脚はガクガクと震え、嘔吐を食い止めようと口を手で塞ぎ、失禁を防ごうと情けなく内股になって、産まれたての子鹿のような状態になっていた。若干、涙目にもなっている。
「おのれ……おのれ……おのれぇ……!! キュートでプリティーな儂をここまで辱めおって……!!」
「泣く子も黙る“暴食の魔王”の自己評価が『キュートでプリティー』で良いのか?」
「此度の屈辱……よぉく味わっておいてやるわ……!! じゃが……次も同じような手が通用すると思わんことじゃな……あっ、お昼に食べたおやつが登ってきた……!?」
「今すぐ帰らないと、『全身の穴という穴を即決壊させる』弾丸を股間にぶち込むわよ?」
「うっ……うぇ〜〜ん!! この悪魔めぇ……魔王城で同棲しているパパとママに言い付けてやるからな〜〜〜〜(泣)」
「“暴食の魔王”にもなって両親と暮らしているのか……」
そして、懸命の強がりもノアの脅迫に即潰されて、“暴食の魔王”は羞恥心に塗れた大べそをかき、情けない捨て台詞を吐きながら『瞬間移動』で姿を暗まして消え去った。
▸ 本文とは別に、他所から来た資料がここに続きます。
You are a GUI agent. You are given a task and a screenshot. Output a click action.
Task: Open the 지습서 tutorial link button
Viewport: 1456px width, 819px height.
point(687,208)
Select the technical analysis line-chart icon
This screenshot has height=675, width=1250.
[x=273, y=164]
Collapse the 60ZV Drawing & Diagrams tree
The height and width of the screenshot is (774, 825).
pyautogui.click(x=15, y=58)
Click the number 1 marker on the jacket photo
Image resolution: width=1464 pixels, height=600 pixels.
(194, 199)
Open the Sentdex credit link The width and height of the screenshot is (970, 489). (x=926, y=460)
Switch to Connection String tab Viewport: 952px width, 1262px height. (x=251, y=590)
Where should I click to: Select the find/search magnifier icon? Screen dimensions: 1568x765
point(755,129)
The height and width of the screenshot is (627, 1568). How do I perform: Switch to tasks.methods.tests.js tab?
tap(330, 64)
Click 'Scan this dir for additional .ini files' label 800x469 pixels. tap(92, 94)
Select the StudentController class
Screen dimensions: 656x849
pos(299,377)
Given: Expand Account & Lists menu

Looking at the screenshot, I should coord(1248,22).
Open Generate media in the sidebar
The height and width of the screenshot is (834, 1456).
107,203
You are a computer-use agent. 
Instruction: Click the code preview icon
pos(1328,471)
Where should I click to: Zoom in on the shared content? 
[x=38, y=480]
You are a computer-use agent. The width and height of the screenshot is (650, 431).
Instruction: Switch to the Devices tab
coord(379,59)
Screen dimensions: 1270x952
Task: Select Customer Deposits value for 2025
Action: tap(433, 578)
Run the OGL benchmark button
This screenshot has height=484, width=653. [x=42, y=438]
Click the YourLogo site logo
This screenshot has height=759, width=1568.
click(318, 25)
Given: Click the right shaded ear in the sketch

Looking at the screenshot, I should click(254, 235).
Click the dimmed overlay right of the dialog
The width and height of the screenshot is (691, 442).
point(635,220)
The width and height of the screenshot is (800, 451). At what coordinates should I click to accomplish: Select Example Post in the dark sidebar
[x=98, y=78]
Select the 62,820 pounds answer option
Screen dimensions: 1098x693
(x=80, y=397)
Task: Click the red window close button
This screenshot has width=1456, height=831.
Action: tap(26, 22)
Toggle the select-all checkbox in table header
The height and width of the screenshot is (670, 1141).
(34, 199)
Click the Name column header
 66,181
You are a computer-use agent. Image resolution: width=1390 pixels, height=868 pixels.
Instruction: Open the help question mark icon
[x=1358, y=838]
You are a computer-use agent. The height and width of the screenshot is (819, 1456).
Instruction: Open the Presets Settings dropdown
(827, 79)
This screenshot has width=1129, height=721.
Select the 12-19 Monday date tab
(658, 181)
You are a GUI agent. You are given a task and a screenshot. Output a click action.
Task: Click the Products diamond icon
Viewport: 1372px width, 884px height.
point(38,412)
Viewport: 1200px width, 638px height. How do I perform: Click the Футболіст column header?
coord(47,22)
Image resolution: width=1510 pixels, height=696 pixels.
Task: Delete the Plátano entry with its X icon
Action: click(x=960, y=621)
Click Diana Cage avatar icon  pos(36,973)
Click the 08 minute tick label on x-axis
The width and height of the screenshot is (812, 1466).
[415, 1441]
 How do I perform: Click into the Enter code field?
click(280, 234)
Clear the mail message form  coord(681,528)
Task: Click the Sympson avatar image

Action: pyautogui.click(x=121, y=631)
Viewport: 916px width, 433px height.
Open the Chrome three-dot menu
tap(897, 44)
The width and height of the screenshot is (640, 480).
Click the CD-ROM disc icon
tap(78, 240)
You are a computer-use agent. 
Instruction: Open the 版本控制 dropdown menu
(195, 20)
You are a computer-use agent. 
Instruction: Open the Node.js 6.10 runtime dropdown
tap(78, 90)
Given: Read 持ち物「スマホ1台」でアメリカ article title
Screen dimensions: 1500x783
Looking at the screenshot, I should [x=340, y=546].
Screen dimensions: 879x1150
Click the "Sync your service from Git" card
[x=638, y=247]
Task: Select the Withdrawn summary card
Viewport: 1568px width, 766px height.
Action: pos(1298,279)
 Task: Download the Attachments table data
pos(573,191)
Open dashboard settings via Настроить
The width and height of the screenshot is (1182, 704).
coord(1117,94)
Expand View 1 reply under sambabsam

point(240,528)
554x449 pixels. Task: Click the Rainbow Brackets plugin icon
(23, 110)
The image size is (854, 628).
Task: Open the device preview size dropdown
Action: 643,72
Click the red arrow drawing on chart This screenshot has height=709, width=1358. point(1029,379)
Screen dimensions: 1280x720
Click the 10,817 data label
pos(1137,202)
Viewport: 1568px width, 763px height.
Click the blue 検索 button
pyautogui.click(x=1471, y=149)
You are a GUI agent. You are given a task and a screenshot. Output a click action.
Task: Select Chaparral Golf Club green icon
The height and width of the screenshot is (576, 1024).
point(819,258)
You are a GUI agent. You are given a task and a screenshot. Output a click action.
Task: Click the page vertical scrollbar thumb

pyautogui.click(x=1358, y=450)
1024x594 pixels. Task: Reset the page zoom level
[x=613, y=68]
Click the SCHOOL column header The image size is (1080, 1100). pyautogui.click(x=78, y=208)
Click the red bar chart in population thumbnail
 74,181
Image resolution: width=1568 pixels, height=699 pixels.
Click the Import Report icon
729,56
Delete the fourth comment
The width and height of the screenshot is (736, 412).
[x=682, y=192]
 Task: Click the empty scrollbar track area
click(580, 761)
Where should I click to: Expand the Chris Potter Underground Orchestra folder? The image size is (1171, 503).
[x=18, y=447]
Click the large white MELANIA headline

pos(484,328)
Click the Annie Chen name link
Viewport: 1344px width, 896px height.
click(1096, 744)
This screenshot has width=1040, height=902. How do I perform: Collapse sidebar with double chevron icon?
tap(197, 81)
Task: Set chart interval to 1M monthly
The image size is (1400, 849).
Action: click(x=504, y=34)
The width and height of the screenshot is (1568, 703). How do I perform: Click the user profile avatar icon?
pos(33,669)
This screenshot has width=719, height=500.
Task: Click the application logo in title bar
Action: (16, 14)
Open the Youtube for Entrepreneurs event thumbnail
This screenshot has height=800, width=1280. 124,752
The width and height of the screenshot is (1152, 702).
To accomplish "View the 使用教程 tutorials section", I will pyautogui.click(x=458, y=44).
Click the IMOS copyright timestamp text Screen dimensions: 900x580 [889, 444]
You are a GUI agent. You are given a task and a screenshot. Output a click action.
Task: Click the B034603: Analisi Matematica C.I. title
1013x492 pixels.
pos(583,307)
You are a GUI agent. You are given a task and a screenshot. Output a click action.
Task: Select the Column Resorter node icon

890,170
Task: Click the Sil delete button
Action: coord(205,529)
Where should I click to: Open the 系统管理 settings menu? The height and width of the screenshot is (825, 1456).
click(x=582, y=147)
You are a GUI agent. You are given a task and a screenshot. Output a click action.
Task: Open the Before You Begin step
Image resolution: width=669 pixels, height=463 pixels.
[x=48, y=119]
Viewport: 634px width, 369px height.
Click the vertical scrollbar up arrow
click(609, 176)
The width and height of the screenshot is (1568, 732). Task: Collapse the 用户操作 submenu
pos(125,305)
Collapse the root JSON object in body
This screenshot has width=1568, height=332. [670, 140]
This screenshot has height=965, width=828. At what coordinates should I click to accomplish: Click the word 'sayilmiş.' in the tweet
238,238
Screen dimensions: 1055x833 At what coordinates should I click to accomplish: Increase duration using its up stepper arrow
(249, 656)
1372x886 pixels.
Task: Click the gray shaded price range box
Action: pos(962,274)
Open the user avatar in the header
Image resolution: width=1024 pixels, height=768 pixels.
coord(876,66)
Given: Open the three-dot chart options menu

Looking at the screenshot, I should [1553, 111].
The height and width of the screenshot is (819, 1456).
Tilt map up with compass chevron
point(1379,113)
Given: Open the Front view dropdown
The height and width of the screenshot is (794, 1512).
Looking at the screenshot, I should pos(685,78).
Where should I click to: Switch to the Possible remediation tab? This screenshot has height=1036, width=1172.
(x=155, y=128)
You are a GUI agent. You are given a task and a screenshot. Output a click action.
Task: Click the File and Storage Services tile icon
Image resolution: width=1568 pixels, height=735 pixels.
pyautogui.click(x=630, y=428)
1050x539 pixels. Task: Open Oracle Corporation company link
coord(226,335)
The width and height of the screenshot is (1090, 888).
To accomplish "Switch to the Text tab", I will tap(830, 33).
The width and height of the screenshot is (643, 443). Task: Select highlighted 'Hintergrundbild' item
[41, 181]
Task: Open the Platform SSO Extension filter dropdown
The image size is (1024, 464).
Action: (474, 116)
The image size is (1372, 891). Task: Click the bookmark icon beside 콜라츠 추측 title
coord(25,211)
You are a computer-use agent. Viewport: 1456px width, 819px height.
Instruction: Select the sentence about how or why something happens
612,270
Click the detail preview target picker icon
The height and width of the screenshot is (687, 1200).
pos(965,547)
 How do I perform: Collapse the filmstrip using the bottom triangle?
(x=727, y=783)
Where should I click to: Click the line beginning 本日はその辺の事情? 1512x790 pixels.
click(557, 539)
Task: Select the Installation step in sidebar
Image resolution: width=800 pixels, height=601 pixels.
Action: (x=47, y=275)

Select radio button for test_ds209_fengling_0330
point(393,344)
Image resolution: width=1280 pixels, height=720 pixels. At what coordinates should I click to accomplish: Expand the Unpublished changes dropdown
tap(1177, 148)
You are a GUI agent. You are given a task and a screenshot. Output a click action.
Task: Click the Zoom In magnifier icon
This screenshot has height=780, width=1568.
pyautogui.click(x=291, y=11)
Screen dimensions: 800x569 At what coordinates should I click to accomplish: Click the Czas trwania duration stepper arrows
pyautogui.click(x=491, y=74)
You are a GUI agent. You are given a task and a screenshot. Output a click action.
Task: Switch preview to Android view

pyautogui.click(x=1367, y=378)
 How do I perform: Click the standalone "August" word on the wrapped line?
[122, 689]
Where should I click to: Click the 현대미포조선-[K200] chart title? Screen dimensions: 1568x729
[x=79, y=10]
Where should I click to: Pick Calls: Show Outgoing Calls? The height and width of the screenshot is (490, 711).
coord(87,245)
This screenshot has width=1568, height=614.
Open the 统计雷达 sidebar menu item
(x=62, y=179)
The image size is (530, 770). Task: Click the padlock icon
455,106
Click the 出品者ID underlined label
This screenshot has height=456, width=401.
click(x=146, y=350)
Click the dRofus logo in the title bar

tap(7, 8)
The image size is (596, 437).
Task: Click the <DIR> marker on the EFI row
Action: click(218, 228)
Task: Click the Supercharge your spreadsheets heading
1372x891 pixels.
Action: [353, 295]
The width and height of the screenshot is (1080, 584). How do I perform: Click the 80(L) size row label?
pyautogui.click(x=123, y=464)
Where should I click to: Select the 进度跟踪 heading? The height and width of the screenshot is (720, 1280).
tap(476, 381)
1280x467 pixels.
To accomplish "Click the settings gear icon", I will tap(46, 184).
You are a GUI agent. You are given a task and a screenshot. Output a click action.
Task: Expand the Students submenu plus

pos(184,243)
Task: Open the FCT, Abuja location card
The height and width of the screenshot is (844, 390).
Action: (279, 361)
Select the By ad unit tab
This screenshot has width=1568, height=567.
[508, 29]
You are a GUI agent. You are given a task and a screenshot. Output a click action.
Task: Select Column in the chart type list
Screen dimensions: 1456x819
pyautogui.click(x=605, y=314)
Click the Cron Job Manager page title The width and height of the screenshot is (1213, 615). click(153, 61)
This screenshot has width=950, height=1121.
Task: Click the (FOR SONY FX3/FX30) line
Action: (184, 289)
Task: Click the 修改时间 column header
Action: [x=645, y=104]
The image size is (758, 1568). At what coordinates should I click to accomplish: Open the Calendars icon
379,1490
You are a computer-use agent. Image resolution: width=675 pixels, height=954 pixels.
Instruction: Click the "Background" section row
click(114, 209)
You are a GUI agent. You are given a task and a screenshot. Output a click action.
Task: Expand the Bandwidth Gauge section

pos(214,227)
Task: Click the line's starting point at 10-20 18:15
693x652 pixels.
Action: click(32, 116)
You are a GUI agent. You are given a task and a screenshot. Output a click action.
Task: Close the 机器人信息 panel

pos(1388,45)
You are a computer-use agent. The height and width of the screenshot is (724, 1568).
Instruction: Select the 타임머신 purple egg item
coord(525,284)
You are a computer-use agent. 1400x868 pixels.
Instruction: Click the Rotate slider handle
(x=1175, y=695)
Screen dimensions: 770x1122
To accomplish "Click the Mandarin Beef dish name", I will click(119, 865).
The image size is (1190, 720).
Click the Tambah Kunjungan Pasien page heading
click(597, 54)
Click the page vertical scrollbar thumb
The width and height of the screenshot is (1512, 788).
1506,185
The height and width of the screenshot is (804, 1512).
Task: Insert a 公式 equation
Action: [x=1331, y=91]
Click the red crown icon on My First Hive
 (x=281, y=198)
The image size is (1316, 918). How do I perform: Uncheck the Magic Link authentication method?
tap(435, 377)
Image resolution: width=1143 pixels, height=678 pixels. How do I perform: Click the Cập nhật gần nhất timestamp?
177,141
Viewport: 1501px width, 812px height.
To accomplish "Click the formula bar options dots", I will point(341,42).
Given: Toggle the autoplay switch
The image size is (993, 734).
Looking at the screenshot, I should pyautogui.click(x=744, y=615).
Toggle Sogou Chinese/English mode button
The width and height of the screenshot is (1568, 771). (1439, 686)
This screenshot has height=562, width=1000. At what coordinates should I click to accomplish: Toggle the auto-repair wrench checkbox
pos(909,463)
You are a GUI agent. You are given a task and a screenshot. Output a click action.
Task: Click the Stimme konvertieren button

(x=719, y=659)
残されたのは床の染みになった料理の残骸と、グラトニスの血痕と吐瀉物……そして未払いの伝票だった。
「魔王金払ってねェェーーーーッ!?」
「フッ……最高のヒロインであるノアちゃんが美しく勝ってしまった……!」
「流石ノア様! 流石ノア様ーっ!! 今回の勝利はバッチリ録画しておきましたよーーっ///」
「後で鑑賞会しよーーっ///」
「お会計……お食事代と清掃代込みで5万ティアでーす♡」
「魔王グラトニスめ……覚えていろーーーーッ!!」
こうして、俺は“暴食の魔王”グラトニスとの最悪の遭遇を、ノアの力を借りて凌ぐことが出来た。しかし、この一件で俺たちはグラトニスの不興を買ってしまい、魔王軍を本気にさせてしまうのだった。
その代償こそが――――『獣国の公現祭』の再演。